[Collected data]
============================================================
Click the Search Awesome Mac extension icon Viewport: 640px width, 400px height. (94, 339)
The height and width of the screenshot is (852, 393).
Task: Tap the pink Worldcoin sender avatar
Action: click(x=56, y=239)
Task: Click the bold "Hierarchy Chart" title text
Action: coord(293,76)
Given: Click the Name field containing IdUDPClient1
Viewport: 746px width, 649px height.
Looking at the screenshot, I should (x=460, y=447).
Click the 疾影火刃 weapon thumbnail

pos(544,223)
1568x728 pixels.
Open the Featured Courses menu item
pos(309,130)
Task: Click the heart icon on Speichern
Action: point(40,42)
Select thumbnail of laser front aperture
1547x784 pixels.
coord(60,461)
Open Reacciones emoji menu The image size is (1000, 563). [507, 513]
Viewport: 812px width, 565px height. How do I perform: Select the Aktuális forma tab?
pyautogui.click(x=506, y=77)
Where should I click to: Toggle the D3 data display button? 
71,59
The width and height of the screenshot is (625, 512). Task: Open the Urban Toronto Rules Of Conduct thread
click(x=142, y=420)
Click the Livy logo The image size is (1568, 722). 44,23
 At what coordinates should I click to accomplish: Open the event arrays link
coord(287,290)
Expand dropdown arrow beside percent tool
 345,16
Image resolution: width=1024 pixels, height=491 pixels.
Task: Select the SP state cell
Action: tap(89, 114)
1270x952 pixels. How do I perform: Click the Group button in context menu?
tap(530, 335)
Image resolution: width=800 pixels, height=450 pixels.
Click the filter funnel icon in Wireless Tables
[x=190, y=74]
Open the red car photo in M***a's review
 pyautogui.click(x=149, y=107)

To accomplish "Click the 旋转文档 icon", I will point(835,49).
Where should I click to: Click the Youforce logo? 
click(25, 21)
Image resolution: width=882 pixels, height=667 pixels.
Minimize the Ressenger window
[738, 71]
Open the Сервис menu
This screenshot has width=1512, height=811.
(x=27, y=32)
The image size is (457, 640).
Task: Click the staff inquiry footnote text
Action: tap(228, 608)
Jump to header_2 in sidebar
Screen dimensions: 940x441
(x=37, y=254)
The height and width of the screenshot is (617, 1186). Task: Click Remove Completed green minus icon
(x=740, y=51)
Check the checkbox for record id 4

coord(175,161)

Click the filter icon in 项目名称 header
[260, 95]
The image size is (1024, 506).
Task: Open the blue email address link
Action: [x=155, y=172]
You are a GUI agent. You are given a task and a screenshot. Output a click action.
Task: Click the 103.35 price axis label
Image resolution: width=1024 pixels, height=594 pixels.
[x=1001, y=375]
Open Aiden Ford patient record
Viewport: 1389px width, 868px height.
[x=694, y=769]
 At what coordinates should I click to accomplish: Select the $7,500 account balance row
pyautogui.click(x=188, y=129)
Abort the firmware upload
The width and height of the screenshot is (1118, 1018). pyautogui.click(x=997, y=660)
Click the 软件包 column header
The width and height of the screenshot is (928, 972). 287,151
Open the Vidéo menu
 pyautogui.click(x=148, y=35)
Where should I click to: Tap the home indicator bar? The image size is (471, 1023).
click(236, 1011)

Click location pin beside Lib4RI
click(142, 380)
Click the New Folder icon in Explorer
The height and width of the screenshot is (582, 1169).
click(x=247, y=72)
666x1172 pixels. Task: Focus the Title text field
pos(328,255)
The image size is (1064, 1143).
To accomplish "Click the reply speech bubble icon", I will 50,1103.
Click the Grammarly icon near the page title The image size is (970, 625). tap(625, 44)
============================================================
Exercise: Which lines above contain the word "will"? Copy all of them.

Result of this exercise:
To accomplish "Click the 旋转文档 icon", I will point(835,49).
To accomplish "Click the reply speech bubble icon", I will 50,1103.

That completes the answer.